Lewis and Calvert also wrote to Los Angeles Mayor Antonio Villaraigosa, warning that the city's Los Angeles World Airports agency must take immediate steps to either improve business at Ontario or turn it over to Inland Empire officials to operate and market. Without immediate action, Lewis and Calvert warned that the airport may be lost to the region.
"We strongly urge DOT to closely examine Los Angeles World Airport's governance of Ontario International Airport," the congressmen wrote to LaHood. "As currently structured, the aviation, traffic, and environmental needs of southern California are not being satisfied.
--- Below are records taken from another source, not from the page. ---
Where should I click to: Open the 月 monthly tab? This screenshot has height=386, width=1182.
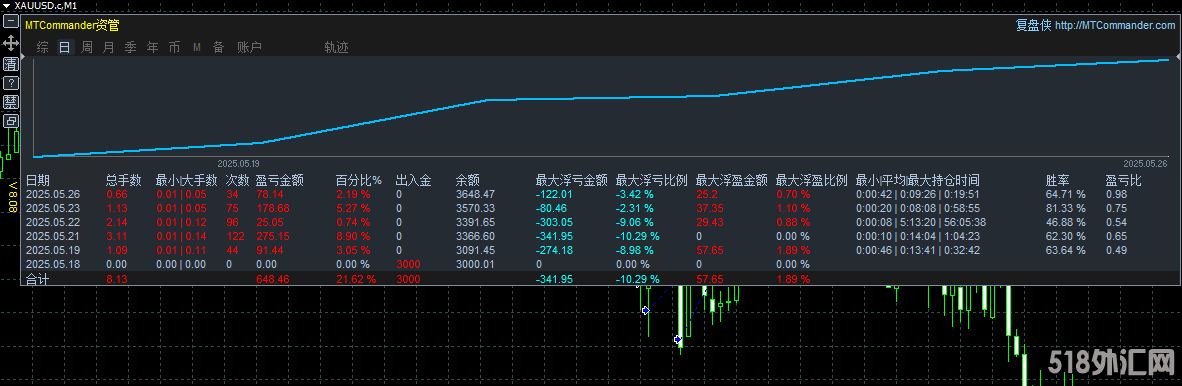109,47
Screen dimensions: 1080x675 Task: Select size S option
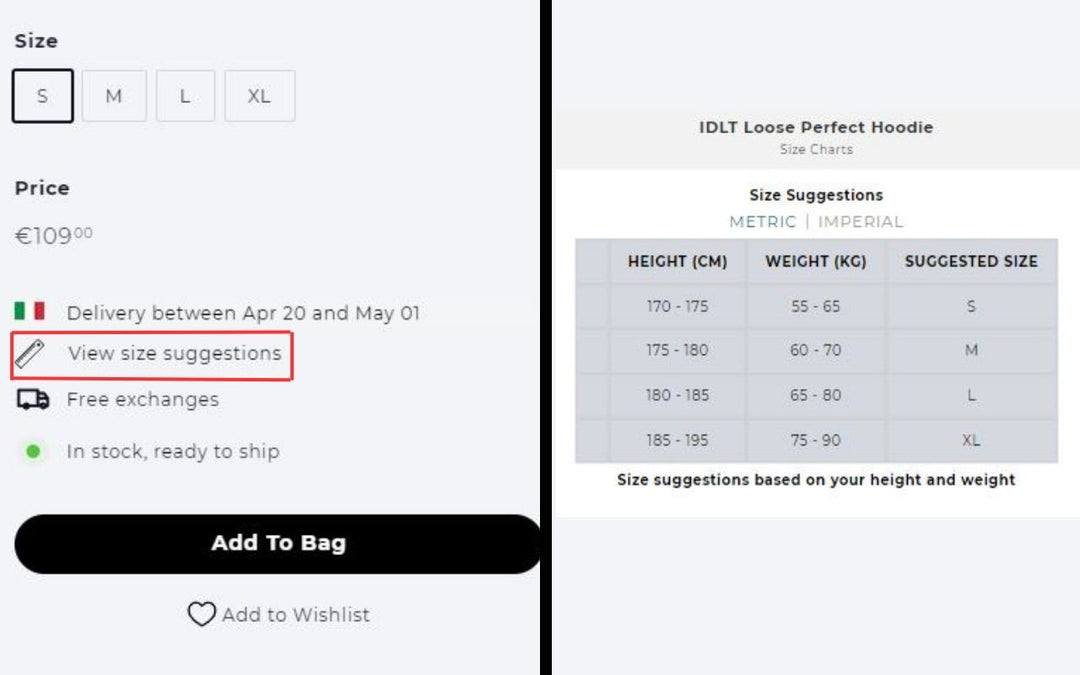43,96
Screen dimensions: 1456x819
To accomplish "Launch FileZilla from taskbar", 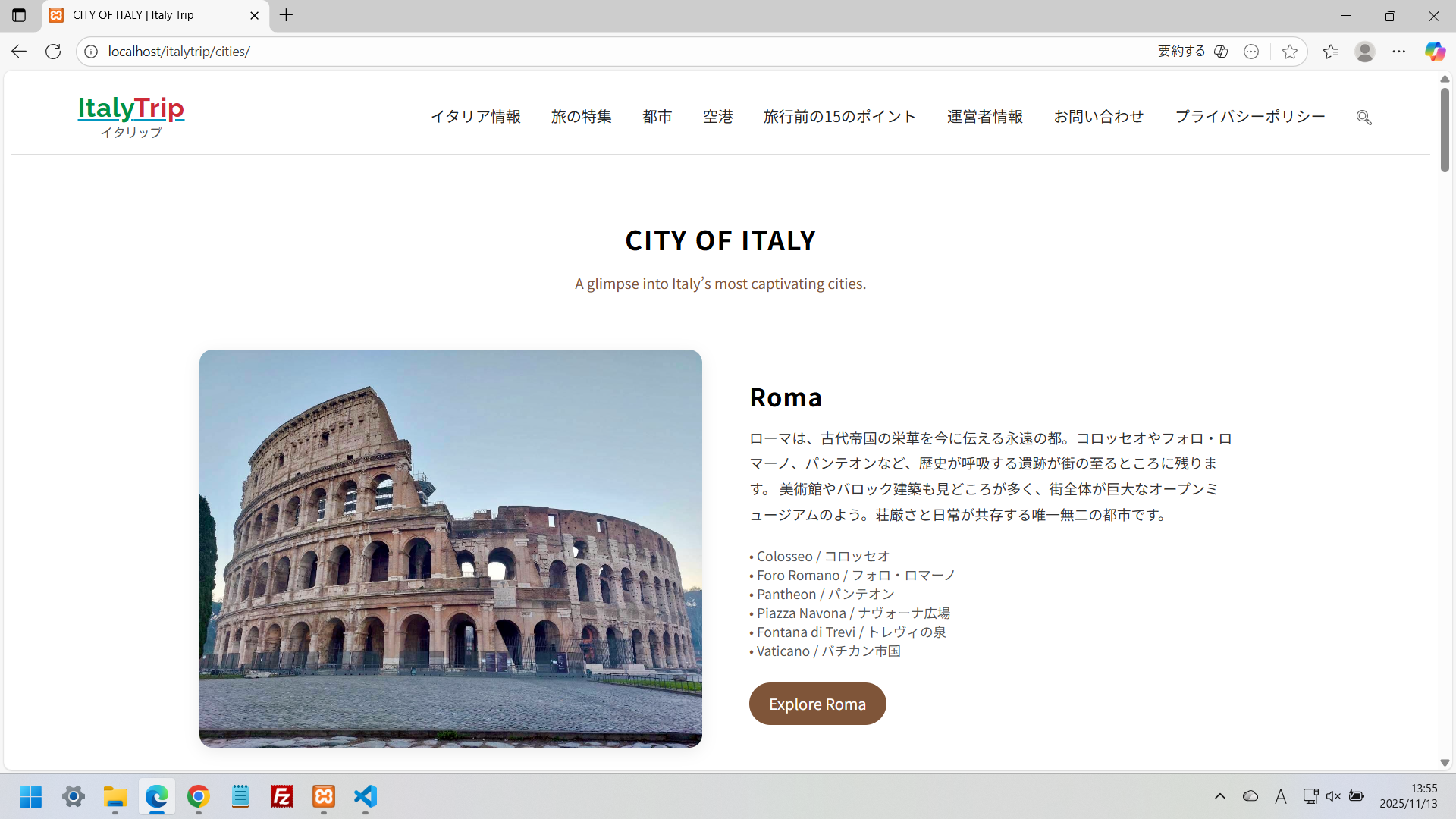I will 281,796.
Without action, we are precariously close to losing the airport, a vital component to the economic health of San Bernardino and Riverside counties."
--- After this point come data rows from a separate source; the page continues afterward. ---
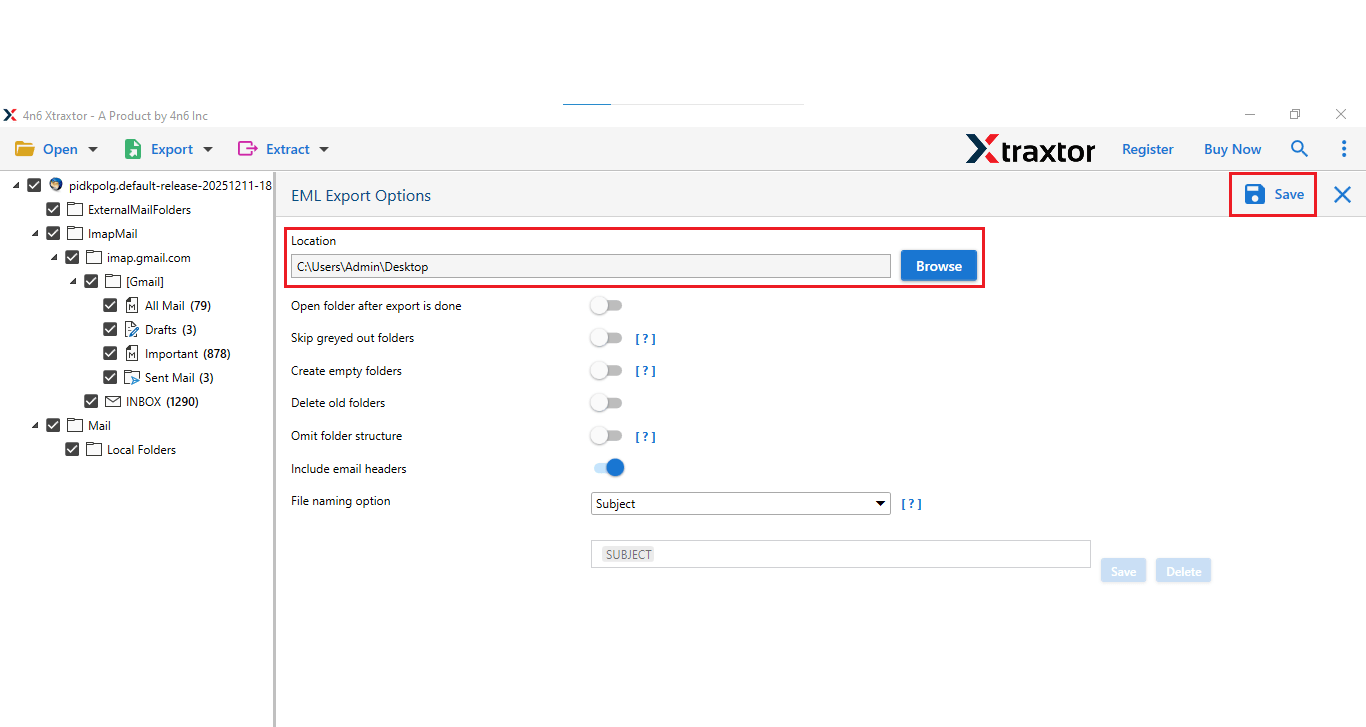This screenshot has width=1366, height=727.
Task: Click the Drafts folder icon
Action: click(x=133, y=330)
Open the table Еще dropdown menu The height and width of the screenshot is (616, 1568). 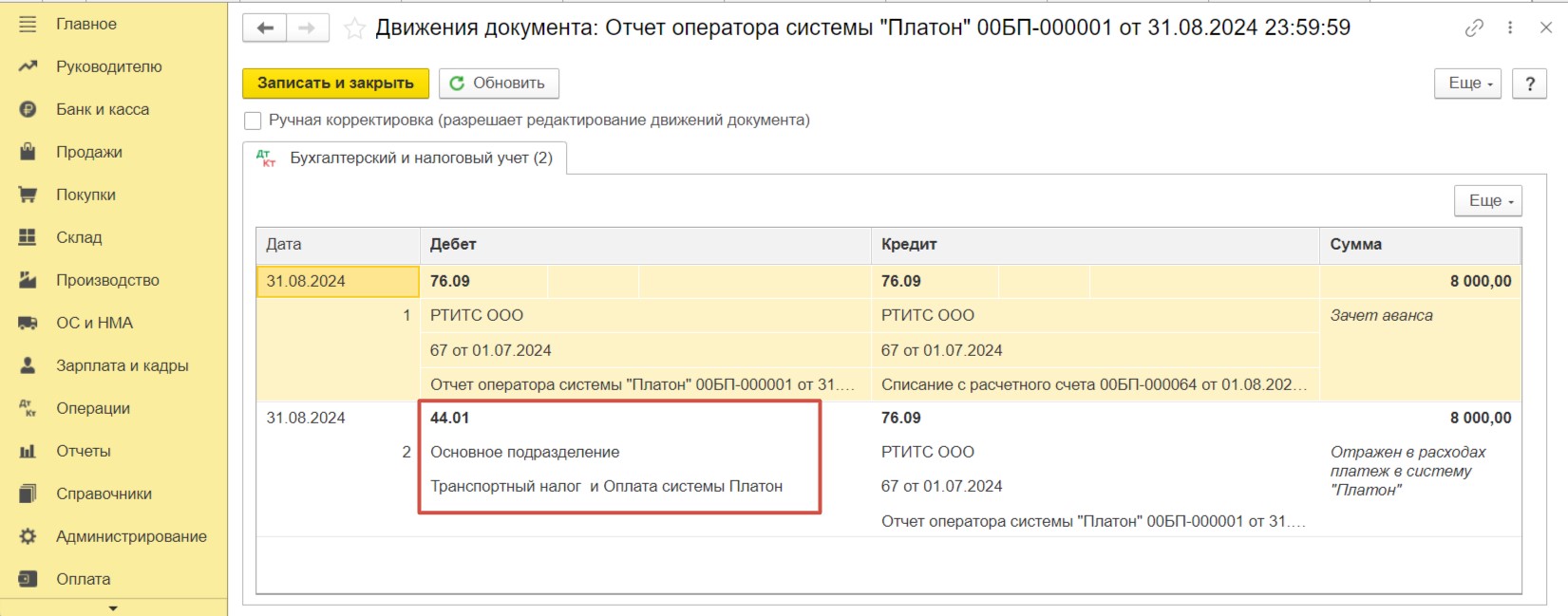coord(1488,200)
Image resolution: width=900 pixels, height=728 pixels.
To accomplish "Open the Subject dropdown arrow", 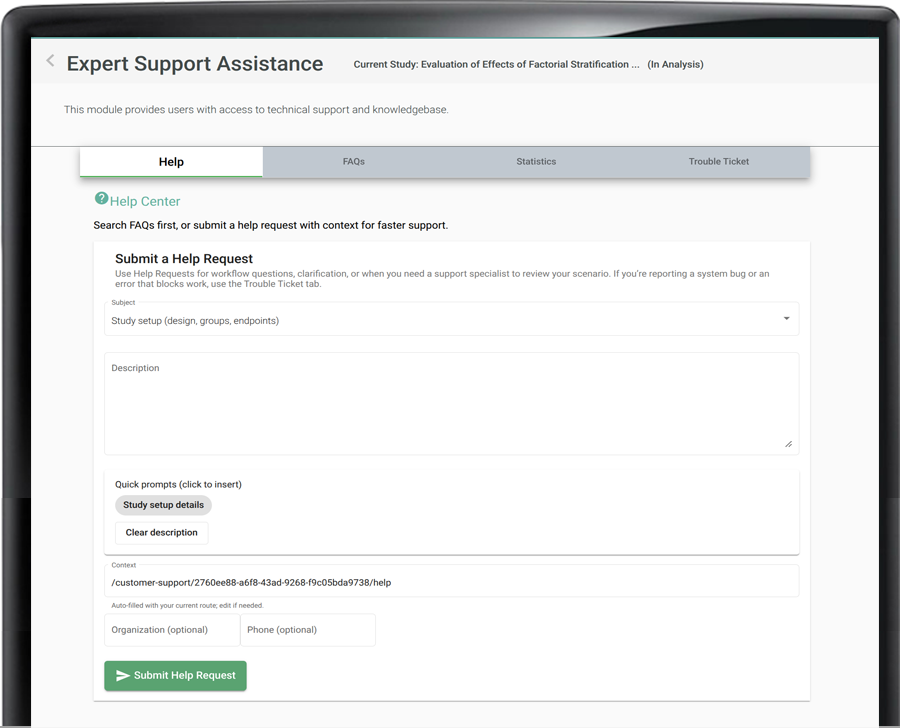I will click(x=786, y=317).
As frequent flyers in and out of Ontario, Congressman Lewis and Congressman Calvert have become alarmed by the sharp decline in airline service at the Inland Empire's only commercial airport. Their concern has been heightened by recent news accounts indicating that LAWA appears to have no plan to entice more flights into the airport.
"While air travel nationwide has declined, passenger traffic at LAX has actually increased over last year, while Ontario is often completely deserted these days," Lewis said. "I understand why Los Angeles would make protecting LAX a priority - but that is all the more reason why we need to move control to our local officials who would provide similar support for Ontario."
"Maximizing the potential of a medium-hub, full-service airport such as Ontario Airport is key to the success of the Inland Empire, especially at a time when our economy is struggling," Calvert said.
Once a rising star among midsize airports, Ontario is now faced with many challenges, the congressmen wrote to Villaraigosa. Saddled with high fees and expensive fares, Ontario has lost an estimated 8,000 airport related jobs and $400 million in yearly business activity. Flights have been reduced by 47% and 60% fewer destinations are served. The airport has lost a third of its passengers since 2007. The impact of Ontario's troubles on the already struggling Inland Empire has been enormous.
The FAA has been an eager supporter of the Los Angeles World Airports' plan to spread air traffic more evenly among airports throughout the Southern California region. By turning its focus almost entirely on LAX at the expense of Ontario operations, LAWA is seriously undermining that plan, Lewis and Calvert said. It is time to turn the operations over to more local control -- either the city of Ontario or some Inland Empire airport authority -- to ensure some agency is focused entirely on the success of the local airport, he said.
"Los Angeles has been a big investor in the success of Ontario, but so has the FAA, and time is running short for us to protect that investment," Lewis said. "We need aggressive management now that will work for the improvement of Ontario, and not have to worry if more flights in one location might result in fewer somewhere else."
"Aggressively planning for the future of Ontario airport and making it a strong alternative to LAX for passengers benefits everyone," Calvert said.
Lewis worked closely with LaHood during his time in Congress, when they were both members of the House Appropriations Committee for many years. Lewis and Calvert, who is also a member of the committee, hope to draw on their relationship with LaHood to convince the FAA to push for a resolution to the Ontario decline.